Records contained in a dataset
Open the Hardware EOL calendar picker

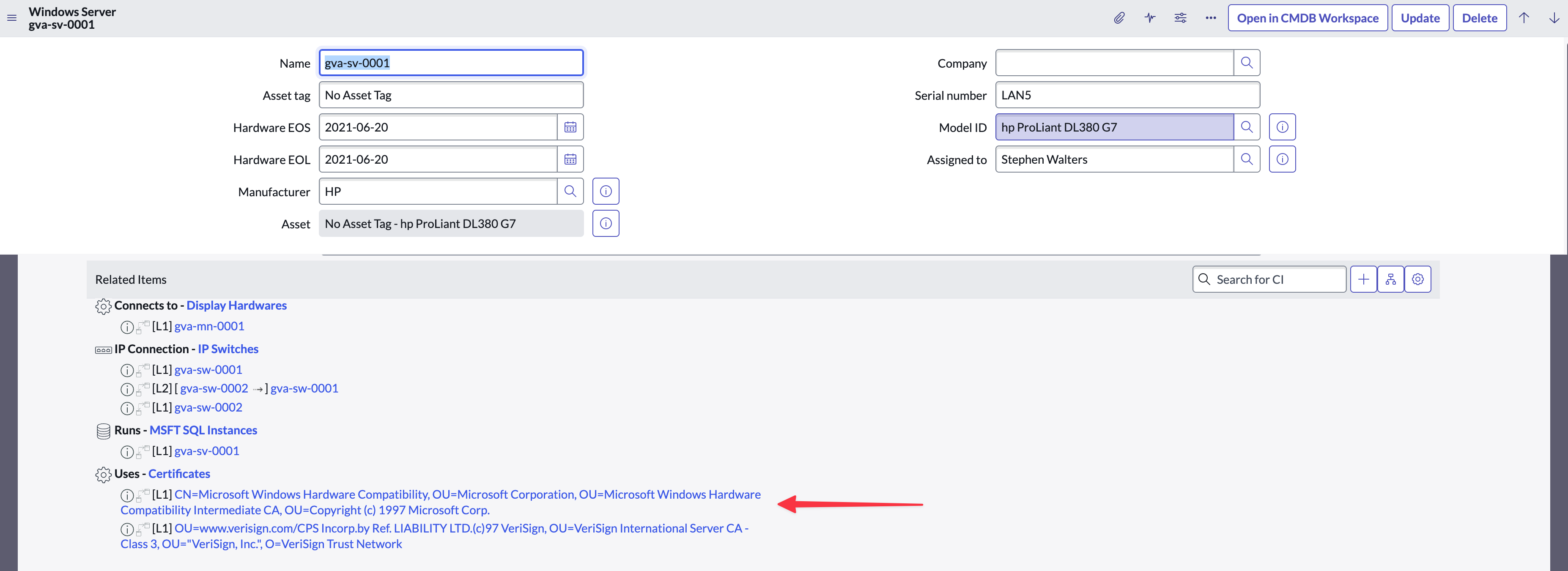pos(570,159)
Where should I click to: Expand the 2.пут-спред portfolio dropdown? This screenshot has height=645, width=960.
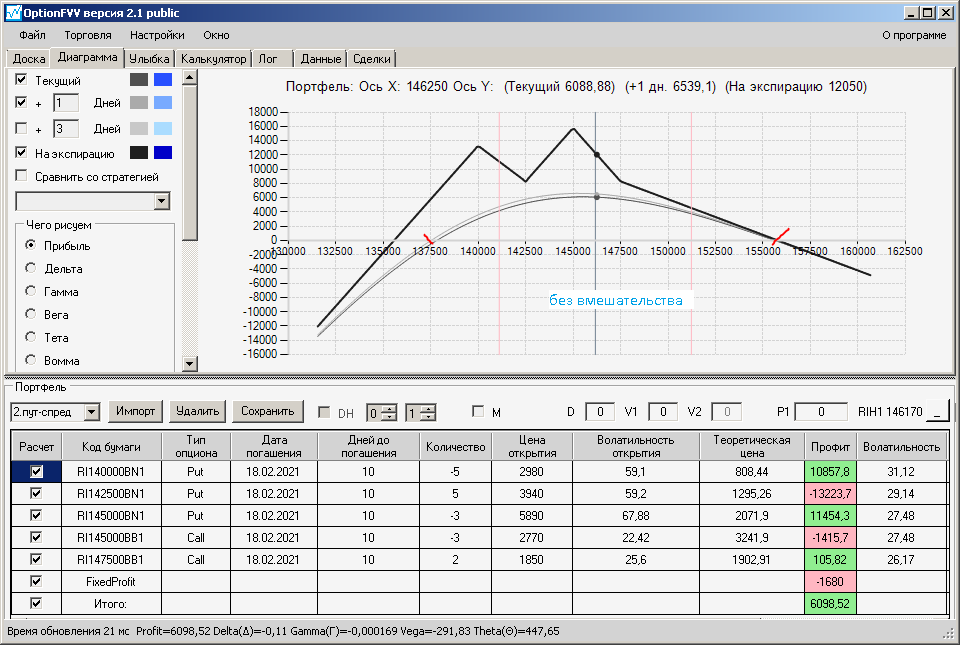92,412
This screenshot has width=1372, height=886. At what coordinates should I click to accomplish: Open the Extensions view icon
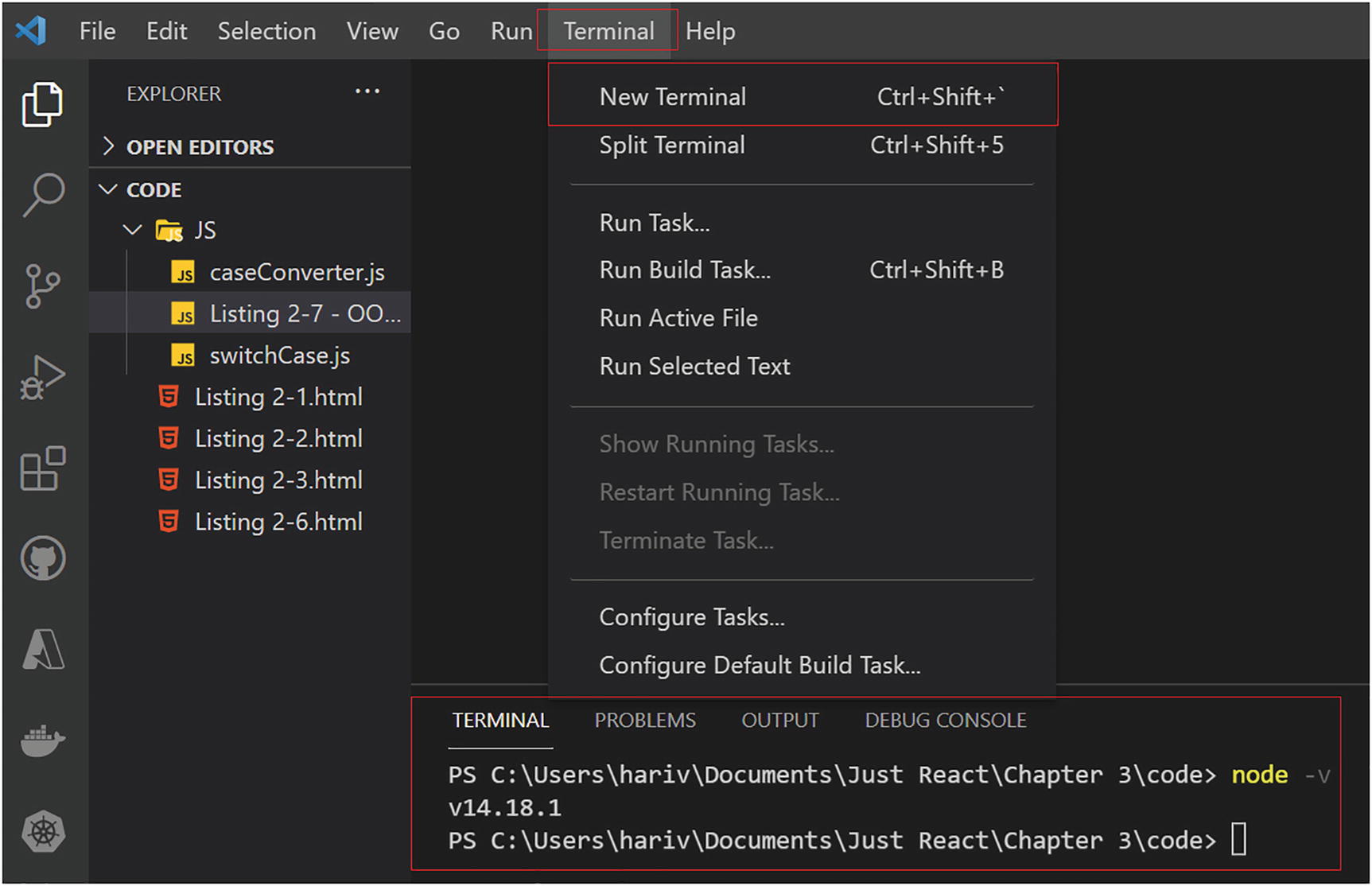(42, 468)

How to complete this task: Write out again the lines from the one with "Where should I" through the end of the records exactly, without any of the pictures.

Output for this task:
Where should I click to: Expand the 2.пут-спред portfolio dropdown? This screenshot has height=645, width=960.
92,412
This screenshot has width=1372, height=886. At what coordinates should I click to accomplish: Open the Extensions view icon
(42, 468)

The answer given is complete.